Can you rewrite the items below, requests included, from the line that has "Task: Click the down arrow on Add others" through the end of the items, shifting every coordinate in the answers up by 98? Leave the pictures out.

Task material:
━━━━━━━━
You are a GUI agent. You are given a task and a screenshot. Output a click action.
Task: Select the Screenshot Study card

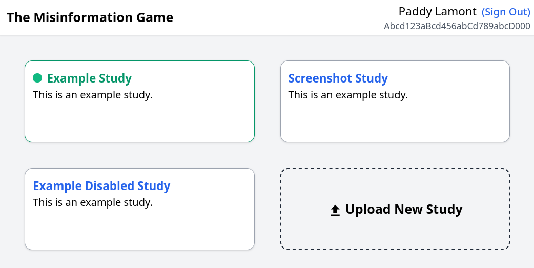point(395,101)
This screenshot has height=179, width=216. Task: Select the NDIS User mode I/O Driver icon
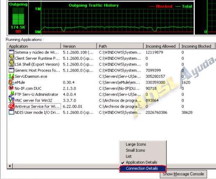coord(11,112)
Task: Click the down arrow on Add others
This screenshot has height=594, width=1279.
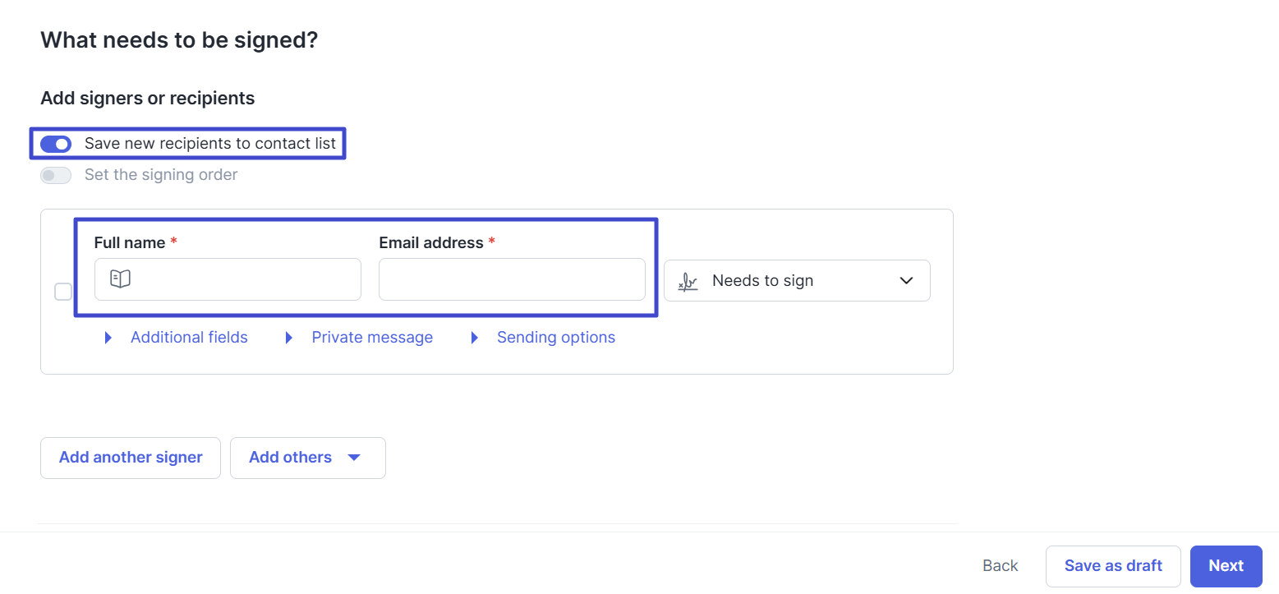Action: (354, 458)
━━━━━━━━
Final result:
Task: Click the down arrow on Add others
This screenshot has height=594, width=1279.
Action: (452, 556)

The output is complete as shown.